>> Begin

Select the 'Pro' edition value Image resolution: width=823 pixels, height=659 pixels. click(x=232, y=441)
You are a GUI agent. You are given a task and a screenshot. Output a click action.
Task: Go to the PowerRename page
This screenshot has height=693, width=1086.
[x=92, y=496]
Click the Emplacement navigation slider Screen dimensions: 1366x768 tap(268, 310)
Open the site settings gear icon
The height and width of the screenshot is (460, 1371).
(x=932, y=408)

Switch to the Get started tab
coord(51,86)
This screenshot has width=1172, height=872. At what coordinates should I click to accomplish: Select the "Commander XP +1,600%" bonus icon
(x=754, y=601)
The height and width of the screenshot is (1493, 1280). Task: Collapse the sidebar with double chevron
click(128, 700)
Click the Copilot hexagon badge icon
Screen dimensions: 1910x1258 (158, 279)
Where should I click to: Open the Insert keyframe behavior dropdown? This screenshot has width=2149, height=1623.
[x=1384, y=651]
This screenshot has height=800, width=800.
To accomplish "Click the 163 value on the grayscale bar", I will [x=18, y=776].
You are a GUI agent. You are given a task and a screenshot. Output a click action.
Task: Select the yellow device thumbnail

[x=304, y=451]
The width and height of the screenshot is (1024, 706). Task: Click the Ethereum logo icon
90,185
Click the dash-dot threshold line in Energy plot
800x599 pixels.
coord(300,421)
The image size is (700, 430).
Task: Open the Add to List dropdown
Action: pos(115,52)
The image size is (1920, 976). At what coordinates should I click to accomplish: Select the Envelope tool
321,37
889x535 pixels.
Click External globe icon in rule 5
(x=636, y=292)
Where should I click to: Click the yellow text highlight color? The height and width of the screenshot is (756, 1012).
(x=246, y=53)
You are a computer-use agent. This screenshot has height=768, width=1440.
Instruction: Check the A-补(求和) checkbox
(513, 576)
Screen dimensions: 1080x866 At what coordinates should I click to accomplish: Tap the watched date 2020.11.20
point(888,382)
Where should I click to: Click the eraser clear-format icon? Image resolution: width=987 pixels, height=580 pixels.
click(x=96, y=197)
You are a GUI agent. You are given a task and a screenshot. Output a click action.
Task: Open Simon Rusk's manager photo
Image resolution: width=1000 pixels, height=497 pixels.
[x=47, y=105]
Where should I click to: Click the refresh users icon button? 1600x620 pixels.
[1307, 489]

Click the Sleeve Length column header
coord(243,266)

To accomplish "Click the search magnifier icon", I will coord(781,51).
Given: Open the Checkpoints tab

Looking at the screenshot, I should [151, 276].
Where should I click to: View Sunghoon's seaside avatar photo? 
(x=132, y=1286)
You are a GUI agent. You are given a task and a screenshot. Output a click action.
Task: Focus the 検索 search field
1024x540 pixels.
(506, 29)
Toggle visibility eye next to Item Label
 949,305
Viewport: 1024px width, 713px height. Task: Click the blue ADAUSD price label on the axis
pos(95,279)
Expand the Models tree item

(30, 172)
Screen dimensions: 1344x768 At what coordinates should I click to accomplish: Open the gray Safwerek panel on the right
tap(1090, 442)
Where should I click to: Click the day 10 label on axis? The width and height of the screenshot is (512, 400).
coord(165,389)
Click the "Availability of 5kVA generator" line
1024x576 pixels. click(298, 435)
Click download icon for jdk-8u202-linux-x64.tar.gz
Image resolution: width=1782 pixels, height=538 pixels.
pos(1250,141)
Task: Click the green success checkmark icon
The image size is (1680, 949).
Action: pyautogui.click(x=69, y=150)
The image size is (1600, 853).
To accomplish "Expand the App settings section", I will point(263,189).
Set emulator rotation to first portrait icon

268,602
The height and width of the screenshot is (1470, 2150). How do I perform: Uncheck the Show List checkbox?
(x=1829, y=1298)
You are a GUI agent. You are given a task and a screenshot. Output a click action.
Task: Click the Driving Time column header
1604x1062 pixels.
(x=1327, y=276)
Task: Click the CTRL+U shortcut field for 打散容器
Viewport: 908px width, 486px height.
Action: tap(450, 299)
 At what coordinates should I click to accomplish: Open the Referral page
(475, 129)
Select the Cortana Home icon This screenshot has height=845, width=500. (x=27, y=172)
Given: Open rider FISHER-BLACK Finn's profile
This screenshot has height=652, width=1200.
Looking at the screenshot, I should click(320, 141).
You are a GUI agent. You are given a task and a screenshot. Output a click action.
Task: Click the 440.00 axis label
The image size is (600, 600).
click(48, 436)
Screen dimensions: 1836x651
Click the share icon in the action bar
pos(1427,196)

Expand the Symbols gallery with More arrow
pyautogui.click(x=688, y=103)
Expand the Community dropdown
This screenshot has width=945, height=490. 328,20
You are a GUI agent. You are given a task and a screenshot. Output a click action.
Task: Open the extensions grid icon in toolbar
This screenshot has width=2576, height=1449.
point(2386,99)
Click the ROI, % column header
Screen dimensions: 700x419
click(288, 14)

>> End

__WHAT IS EXPECTED__.
Please rewrite the items above, changing every "GUI agent" to "screen assistant" and leaving the rest untouched.

__OUTPUT FOR THIS EXERCISE__.
Select the 'Pro' edition value Image resolution: width=823 pixels, height=659 pixels. click(x=232, y=441)
You are a screen assistant. You are given a task and a screenshot. Output a click action.
Task: Go to the PowerRename page
This screenshot has height=693, width=1086.
[x=92, y=496]
Click the Emplacement navigation slider Screen dimensions: 1366x768 tap(268, 310)
Open the site settings gear icon
The height and width of the screenshot is (460, 1371).
(x=932, y=408)

Switch to the Get started tab
coord(51,86)
This screenshot has width=1172, height=872. At what coordinates should I click to accomplish: Select the "Commander XP +1,600%" bonus icon
(x=754, y=601)
The height and width of the screenshot is (1493, 1280). Task: Collapse the sidebar with double chevron
click(128, 700)
Click the Copilot hexagon badge icon
Screen dimensions: 1910x1258 (158, 279)
Where should I click to: Open the Insert keyframe behavior dropdown? This screenshot has width=2149, height=1623.
[x=1384, y=651]
This screenshot has height=800, width=800.
To accomplish "Click the 163 value on the grayscale bar", I will [x=18, y=776].
You are a screen assistant. You are given a task and a screenshot. Output a click action.
Task: Select the yellow device thumbnail

[x=304, y=451]
The width and height of the screenshot is (1024, 706). Task: Click the Ethereum logo icon
90,185
Click the dash-dot threshold line in Energy plot
800x599 pixels.
coord(300,421)
The image size is (700, 430).
Task: Open the Add to List dropdown
Action: pos(115,52)
The image size is (1920, 976). At what coordinates should I click to accomplish: Select the Envelope tool
321,37
889x535 pixels.
Click External globe icon in rule 5
(x=636, y=292)
Where should I click to: Click the yellow text highlight color? The height and width of the screenshot is (756, 1012).
(x=246, y=53)
You are a computer-use agent. This screenshot has height=768, width=1440.
Instruction: Check the A-补(求和) checkbox
(513, 576)
Screen dimensions: 1080x866 At what coordinates should I click to accomplish: Tap the watched date 2020.11.20
point(888,382)
Where should I click to: Click the eraser clear-format icon? Image resolution: width=987 pixels, height=580 pixels.
click(x=96, y=197)
You are a screen assistant. You are given a task and a screenshot. Output a click action.
Task: Open Simon Rusk's manager photo
Image resolution: width=1000 pixels, height=497 pixels.
[x=47, y=105]
Where should I click to: Click the refresh users icon button? 1600x620 pixels.
[1307, 489]

Click the Sleeve Length column header
coord(243,266)

To accomplish "Click the search magnifier icon", I will coord(781,51).
Given: Open the Checkpoints tab

Looking at the screenshot, I should [151, 276].
Where should I click to: View Sunghoon's seaside avatar photo? 
(x=132, y=1286)
You are a screen assistant. You are given a task and a screenshot. Output a click action.
Task: Focus the 検索 search field
1024x540 pixels.
(506, 29)
Toggle visibility eye next to Item Label
 949,305
Viewport: 1024px width, 713px height. Task: Click the blue ADAUSD price label on the axis
pos(95,279)
Expand the Models tree item

(30, 172)
Screen dimensions: 1344x768 At what coordinates should I click to accomplish: Open the gray Safwerek panel on the right
tap(1090, 442)
Where should I click to: Click the day 10 label on axis? The width and height of the screenshot is (512, 400).
coord(165,389)
Click the "Availability of 5kVA generator" line
1024x576 pixels. click(298, 435)
Click download icon for jdk-8u202-linux-x64.tar.gz
Image resolution: width=1782 pixels, height=538 pixels.
pos(1250,141)
Task: Click the green success checkmark icon
The image size is (1680, 949).
Action: pyautogui.click(x=69, y=150)
The image size is (1600, 853).
To accomplish "Expand the App settings section", I will point(263,189).
Set emulator rotation to first portrait icon

268,602
The height and width of the screenshot is (1470, 2150). How do I perform: Uncheck the Show List checkbox?
(x=1829, y=1298)
You are a screen assistant. You are given a task and a screenshot. Output a click action.
Task: Click the Driving Time column header
1604x1062 pixels.
(x=1327, y=276)
Task: Click the CTRL+U shortcut field for 打散容器
Viewport: 908px width, 486px height.
Action: tap(450, 299)
 At what coordinates should I click to accomplish: Open the Referral page
(475, 129)
Select the Cortana Home icon This screenshot has height=845, width=500. (x=27, y=172)
Given: Open rider FISHER-BLACK Finn's profile
This screenshot has height=652, width=1200.
Looking at the screenshot, I should click(320, 141).
You are a screen assistant. You are given a task and a screenshot. Output a click action.
Task: Click the 440.00 axis label
The image size is (600, 600).
click(48, 436)
Screen dimensions: 1836x651
Click the share icon in the action bar
pos(1427,196)

Expand the Symbols gallery with More arrow
pyautogui.click(x=688, y=103)
Expand the Community dropdown
This screenshot has width=945, height=490. 328,20
You are a screen assistant. You are given a task and a screenshot. Output a click action.
Task: Open the extensions grid icon in toolbar
This screenshot has width=2576, height=1449.
point(2386,99)
Click the ROI, % column header
Screen dimensions: 700x419
click(288, 14)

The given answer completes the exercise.